Windsurf Arena Mode Leaderboard: The People Want Speed

As previewed in our Wave 14 update, we are releasing the initial results of the Windsurf Arena Mode leaderboard today: https://windsurf.com/leaderboard

Windsurf Arena Mode Leaderboard showing model performance rankings

As we mentioned in the Arena Mode introduction, you should not expect the same results as traditional web-based arenas, and indeed there are some shockers in the early rankings. Arena Mode is the first in-product Arena deployed at scale to millions of users (due credit to CopilotArena for being first ever), with conscious design differences:

It is run inside the IDE, meaning Arena Mode has a completely different task distribution as it directly tests models on everything a modern IDE agent would be used for, including codebase Q&A, bugfinding, running terminal commands, leveraging MCPs and Skills, with an average conversation length of 3-6 turns, and a much lower emphasis on vibe coding throwaway frontend-only apps.
It has a different userbase and audience (hard to quantify, but we think the Venn diagram overlap of web-based arena vs in-product arena users is small)
Most importantly, our Arena Mode does not penalize fast models for being “fast but good enough”.

Since we don’t yet publish task and user breakdowns, this last point is the most important one to understand our leaderboard results.

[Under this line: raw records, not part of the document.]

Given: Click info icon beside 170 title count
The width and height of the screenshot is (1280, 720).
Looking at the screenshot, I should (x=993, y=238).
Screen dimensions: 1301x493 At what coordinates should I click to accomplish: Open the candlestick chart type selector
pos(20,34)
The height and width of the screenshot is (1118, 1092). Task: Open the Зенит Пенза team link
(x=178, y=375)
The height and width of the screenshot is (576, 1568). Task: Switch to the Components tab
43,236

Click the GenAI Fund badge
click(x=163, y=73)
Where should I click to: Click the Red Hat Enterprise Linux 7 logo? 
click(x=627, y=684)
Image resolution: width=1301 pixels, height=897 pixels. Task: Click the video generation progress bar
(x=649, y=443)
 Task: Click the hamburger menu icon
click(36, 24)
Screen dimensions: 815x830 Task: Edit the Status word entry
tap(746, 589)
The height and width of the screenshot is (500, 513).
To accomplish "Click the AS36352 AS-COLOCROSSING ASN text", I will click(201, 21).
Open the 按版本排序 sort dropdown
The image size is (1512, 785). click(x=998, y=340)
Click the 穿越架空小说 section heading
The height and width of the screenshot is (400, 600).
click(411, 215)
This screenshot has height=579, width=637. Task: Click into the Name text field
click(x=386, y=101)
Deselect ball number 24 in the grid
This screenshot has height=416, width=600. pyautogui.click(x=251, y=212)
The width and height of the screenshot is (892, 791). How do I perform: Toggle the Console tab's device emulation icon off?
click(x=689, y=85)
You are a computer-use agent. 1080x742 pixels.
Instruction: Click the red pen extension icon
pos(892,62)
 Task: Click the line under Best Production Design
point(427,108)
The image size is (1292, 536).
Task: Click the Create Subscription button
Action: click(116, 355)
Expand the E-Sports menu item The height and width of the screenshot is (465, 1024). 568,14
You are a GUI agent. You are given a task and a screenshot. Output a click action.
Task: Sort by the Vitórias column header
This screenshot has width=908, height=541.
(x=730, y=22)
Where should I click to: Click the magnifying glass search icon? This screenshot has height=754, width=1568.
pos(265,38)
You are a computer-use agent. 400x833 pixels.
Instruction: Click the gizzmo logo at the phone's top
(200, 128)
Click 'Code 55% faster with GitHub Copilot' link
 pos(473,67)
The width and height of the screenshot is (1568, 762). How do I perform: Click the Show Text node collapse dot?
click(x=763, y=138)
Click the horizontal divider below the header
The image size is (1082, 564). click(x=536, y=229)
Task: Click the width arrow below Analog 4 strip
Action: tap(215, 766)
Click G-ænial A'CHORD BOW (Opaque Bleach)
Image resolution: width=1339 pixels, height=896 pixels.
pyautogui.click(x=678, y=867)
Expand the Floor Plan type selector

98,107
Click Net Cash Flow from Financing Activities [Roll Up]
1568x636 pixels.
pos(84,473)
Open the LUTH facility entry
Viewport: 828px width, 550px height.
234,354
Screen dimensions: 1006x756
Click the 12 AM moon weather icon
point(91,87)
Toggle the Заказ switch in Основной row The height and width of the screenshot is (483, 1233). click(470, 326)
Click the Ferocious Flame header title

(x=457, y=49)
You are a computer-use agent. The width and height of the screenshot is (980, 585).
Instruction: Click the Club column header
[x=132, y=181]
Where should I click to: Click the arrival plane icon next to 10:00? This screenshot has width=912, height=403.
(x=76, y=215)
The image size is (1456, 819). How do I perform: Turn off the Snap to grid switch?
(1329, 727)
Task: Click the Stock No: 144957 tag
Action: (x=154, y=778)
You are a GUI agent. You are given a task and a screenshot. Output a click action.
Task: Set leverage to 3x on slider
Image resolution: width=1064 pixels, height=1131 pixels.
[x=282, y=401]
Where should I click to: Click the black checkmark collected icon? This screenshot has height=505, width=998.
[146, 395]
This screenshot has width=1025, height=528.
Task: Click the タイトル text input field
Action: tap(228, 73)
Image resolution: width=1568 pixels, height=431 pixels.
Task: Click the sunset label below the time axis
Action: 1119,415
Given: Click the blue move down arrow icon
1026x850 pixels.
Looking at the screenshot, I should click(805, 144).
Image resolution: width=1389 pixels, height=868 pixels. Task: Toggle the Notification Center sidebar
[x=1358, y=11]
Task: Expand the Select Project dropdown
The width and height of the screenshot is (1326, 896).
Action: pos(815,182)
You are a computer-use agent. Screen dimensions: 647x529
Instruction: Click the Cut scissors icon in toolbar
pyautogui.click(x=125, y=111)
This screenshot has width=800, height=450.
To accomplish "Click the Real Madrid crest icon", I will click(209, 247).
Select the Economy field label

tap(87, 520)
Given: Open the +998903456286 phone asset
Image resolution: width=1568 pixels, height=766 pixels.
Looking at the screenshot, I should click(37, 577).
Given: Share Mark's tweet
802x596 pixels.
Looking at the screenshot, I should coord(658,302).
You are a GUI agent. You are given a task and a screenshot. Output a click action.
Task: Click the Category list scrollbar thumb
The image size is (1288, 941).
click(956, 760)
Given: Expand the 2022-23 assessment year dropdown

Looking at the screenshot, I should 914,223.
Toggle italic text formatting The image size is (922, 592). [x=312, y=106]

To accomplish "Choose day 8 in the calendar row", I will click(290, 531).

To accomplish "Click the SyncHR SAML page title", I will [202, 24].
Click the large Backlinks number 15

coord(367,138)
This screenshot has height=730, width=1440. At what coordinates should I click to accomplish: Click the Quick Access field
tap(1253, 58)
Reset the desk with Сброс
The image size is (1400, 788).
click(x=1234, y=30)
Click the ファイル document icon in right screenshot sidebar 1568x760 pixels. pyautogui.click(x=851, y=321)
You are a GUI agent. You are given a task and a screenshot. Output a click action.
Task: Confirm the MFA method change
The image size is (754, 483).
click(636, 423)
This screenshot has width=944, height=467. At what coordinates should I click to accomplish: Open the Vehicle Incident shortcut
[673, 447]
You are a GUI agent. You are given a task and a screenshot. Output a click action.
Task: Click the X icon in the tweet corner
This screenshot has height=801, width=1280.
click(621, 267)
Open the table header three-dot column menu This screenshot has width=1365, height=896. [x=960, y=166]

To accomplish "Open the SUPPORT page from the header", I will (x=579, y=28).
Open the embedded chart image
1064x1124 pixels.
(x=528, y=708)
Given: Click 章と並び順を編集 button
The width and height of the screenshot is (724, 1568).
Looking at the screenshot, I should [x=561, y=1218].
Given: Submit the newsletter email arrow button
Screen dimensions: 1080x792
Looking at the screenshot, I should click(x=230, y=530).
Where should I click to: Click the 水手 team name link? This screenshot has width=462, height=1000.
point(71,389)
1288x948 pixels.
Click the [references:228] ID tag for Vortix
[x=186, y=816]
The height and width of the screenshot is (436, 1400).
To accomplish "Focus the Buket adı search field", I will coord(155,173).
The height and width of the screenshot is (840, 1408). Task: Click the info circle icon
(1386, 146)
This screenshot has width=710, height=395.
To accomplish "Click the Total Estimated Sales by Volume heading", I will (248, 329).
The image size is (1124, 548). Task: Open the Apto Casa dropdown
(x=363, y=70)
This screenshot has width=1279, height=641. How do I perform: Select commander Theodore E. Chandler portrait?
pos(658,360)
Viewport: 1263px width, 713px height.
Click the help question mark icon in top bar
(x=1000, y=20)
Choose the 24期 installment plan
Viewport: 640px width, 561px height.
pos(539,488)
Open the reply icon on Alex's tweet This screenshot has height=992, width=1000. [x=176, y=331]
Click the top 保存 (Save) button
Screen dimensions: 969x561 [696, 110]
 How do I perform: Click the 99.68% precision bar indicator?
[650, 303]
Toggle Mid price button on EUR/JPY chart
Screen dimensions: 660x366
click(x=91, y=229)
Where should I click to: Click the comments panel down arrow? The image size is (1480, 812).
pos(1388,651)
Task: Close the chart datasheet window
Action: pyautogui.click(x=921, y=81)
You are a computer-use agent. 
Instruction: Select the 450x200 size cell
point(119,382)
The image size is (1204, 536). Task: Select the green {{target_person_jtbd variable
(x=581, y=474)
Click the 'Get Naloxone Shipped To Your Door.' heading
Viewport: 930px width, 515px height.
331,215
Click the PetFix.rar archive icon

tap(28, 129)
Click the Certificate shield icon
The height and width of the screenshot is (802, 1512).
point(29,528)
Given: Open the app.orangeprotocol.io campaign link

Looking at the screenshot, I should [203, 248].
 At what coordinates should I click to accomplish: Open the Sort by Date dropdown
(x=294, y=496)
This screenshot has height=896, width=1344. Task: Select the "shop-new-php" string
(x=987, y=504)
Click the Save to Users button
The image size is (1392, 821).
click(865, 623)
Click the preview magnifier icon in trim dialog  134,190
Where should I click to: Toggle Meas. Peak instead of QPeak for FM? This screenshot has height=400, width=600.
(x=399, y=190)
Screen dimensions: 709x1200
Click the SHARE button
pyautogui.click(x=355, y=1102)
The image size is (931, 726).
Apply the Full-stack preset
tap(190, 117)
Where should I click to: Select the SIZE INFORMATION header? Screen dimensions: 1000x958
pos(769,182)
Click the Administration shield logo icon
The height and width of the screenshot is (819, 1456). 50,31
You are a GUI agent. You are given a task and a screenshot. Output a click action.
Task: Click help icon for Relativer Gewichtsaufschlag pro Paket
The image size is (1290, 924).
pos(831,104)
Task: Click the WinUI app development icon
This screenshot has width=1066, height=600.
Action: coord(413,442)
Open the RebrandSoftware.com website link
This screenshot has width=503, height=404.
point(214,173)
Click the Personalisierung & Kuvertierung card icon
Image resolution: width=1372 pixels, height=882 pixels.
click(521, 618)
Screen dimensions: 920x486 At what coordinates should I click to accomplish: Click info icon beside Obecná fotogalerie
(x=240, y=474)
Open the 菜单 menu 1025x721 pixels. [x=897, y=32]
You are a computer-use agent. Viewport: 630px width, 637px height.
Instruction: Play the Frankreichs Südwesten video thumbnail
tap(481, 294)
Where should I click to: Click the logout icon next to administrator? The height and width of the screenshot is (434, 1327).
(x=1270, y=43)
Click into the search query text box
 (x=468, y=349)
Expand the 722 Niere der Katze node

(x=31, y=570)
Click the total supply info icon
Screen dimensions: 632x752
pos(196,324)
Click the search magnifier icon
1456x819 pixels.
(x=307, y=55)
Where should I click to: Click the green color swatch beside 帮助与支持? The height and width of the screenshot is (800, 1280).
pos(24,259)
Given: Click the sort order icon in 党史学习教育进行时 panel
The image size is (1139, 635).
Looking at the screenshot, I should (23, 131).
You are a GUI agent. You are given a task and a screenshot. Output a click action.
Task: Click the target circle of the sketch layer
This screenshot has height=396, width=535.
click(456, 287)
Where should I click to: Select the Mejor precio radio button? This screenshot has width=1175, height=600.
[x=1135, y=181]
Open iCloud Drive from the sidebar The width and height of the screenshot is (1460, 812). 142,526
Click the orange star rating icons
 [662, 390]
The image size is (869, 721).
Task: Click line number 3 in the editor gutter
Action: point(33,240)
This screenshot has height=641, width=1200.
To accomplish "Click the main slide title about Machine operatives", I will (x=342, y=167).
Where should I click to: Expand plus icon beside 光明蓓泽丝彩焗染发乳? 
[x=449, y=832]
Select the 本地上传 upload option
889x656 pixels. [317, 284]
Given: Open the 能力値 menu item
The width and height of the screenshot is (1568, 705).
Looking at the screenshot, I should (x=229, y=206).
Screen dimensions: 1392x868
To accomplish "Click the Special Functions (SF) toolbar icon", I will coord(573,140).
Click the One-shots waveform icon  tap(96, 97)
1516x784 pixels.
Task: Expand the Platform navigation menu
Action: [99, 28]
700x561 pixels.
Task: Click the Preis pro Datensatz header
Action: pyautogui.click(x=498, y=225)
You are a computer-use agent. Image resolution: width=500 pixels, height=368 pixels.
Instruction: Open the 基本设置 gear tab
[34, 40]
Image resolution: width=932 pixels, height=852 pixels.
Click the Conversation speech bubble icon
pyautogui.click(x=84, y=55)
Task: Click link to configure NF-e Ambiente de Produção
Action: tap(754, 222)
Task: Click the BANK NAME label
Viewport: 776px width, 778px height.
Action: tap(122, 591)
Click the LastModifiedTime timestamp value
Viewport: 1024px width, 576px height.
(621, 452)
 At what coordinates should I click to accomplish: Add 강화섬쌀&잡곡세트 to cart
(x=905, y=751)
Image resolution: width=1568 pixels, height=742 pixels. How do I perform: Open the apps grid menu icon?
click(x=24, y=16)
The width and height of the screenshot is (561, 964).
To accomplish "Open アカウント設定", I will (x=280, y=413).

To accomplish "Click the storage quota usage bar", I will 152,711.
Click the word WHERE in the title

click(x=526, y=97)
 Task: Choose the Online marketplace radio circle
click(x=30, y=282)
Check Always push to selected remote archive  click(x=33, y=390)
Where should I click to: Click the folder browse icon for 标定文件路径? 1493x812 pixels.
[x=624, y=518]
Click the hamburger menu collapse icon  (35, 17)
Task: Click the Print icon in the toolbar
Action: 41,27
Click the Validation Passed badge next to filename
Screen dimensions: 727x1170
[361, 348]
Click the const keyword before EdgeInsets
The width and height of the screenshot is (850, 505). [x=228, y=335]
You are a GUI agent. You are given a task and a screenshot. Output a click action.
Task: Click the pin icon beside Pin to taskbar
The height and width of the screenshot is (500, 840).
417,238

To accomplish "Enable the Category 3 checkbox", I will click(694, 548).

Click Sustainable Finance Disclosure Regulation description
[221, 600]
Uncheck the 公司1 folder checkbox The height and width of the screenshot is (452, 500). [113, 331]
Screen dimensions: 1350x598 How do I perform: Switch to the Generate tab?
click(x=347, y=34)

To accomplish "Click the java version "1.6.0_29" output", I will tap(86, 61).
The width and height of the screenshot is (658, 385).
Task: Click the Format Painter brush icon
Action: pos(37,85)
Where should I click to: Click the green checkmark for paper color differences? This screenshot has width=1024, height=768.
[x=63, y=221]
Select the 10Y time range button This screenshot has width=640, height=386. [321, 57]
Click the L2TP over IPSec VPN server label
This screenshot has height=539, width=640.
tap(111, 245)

Traditional arenas are focused on evaluating output quality alone, and therefore hold back fast model results until the slower of the two models complete, so as to offer a fully blinded experiment design. At Cognition, we are interested in the tradeoff of speed vs quality, and focus Windsurf on using AI to keep you in flow and out of the Semi-Async Valley of Death. So Arena Mode lets you vote on a model if it completed first and was good enough.

Put another way, we force models to make every thinking token count. Most academic evals do not take latency or token cost into perspective, allowing some models to intentionally or unintentionally game the system by having up to 10x more inefficient thinking than peers to achieve marginally higher output quality. This is great for published results, and not great for users.

With 40,000 votes gathered in a week, our results independently validate things that are claimed in the industry, for example, Claude Opus 4.6 beats Opus 4.5 with statistical significance. However, likely more noteworthy are “upsets” that we are finding in our data that we will just directly report:

Both Gemini 3 Flash and Grok Code Fast beat Gemini 3 Pro
Claude Haiku 4.5 beats GPT 5.2
Kimi K2.5 does NOT beat Claude Sonnet 4.5
last but not least, our SWE 1.5 beats Claude Haiku.

Our highest ranked models ace both speed and quality. In our testing we had multiple times where Claude Opus 4.6 beat smaller models that thought more. But for a large section of tasks, perhaps the majority of tasks, we found either that the first result was good enough that speed became the deciding factor, or that slower model answers didn’t provide enough quality to outweigh the drop in Elo from small/fast model wins… leading to “weird” results like Gemini 3 Pro Low beating High and GPT 5.2 Low beating Medium. As we stressed over our results and doublechecked them, our PM Theo simply ended up concluding: “the people want speed”.

We know how it looks to have our house model show up so favorably in our own leaderboard, especially once you flip over to the Speed tab — the speed of which is explained in our SWE-1.5 post. We use Arena.ai’s published arena-rank methodology and have published our confidence intervals and so there is room for rankings to shift still. In fact we did chat with Anastasios, CEO of Arena.ai, who reached out to say: “We’re happy to see Cognition leveraging the Arena Rank methodology to drive their leaderboard and look forward to more best in class leaderboards to come.” We are confident in our approach and results, and are publishing them as-is so that you can judge for yourself without further commentary from us.

What’s interesting is that no one model has even a >80% win rate. In our testing we found selected tasks where even lower ranking models can beat the SOTA model. We’re excited to study these in greater detail as Arena Mode matures. Clearly understanding task diversity and where the frontier still falls short helps everyone build the next generation of coding models.

Arena Mode leaderboard showing model win rates

Qualitatively, model impressions are also changing because we enabled blinded model testing in-product. As our CTO Steven said: “Arena Mode makes me feel something w.r.t. differences in models that public evals do not. There’s usually so much confirmation bias when we form opinions about which models are best, arena mode forces you to be objective and meritocratic in your eval”.

Arena Mode’s Leaderboard is our contribution to the community literature. We intend to update soon with results of the GPT-5.3-Codex launch and continue to serve the community with more frontier evals.